Important Principles

In addition to the concept of benefits versus risk, it is important to understand relative and absolute risk, and the concept of justification.  Justification is even more important when one is considering a research study involving ionizing radiation or a screening program, e.g., mammography screening.

Most concern in diagnostic radiology is focused on stochastic risk.  The effective dose provides a limited method to estimate the stochastic risk, but the uncertainties in this estimate must be appreciated and communicated.  The limitations of the effective dose for use in diagnostic radiology patient doses must be understood, including the variability of risk with age, dose rate, etc.  Other important topics include cancer risk estimation from applying BEIR V risk data to organ doses that are usually known through Monte Carlo techniques, variations in risk based on radiography projection (eg. PA vs AP projection), typical doses and risks from medical exposures, and the contribution of population collective dose from medical exposures.

Deterministic effects, though limited in diagnostic radiology, are important since they can produce significant morbidity in patients undergoing interventional procedures and, in limited number of cases, diagnostic procedures.  (See Supplemental References.)

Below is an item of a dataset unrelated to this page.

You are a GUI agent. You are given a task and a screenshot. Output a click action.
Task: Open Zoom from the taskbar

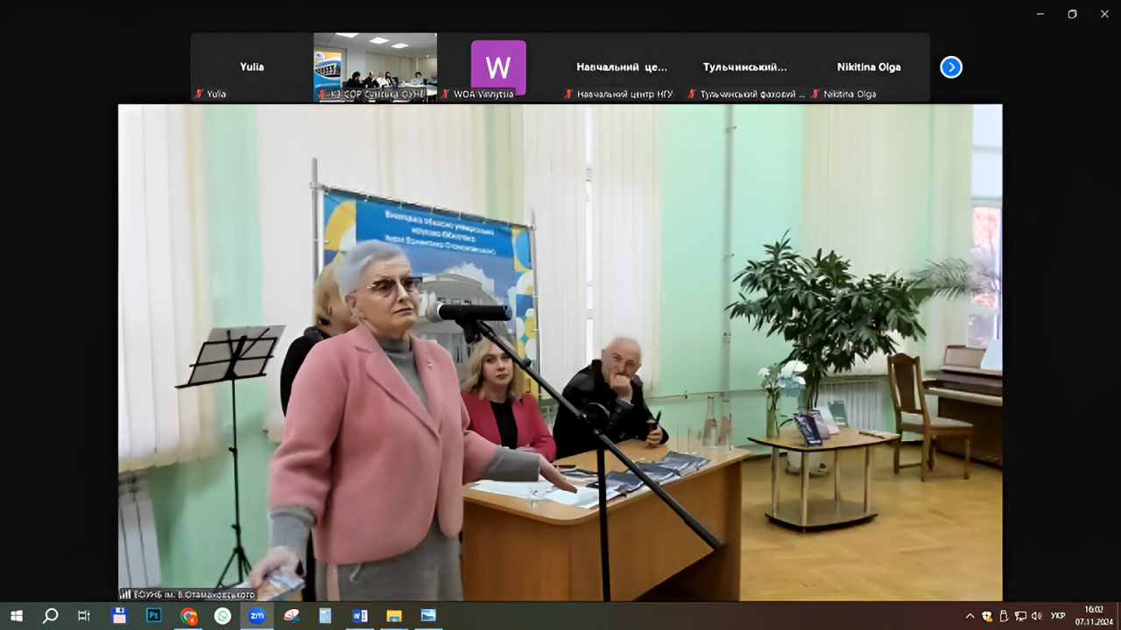[257, 615]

Three groups of people require special consideration:  1) Patients who are or might be pregnant; 2) Pediatric patients; and 3) Research subjects.  The medical physicist must be able to provide consultation about the risks to the fetus for a patient known to be, or that might be, pregnant.  Consequently, it is necessary to calculate the potential dose to the fetus and the associated risk.  Pediatric patients are not just small adults.  Their sensitivity to radiation dose is higher due to the rapidly dividing cells throughout their bodies and their long life expectancy which allows significant time for the expression of stochastic effects.  Research subjects require special consideration since their exposure to radiation results in risk with either no or lower than normal benefits.

Introduction to References

ICRP 103 provides the foundation for risk assessment and optimization.  The Biological Effects of Ionizing Radiation Reports from the U.S. National Research Council have, for many years, provided the risk estimates which are relied upon by most medical physicists throughout the world.  Software, such as that available from STUK, is necessary to determine specific organ doses from various diagnostic projections.

The New York Times article, in the supplemental references, provides insight into two situations where deterministic effects (erythema and epilation) were caused by excessively high doses of radiation. The AJR articles provide an excellent overview of deterministic effects (including color photographs), and a review of 73 cases and recommendations for minimizing dose to patients from interventional procedures.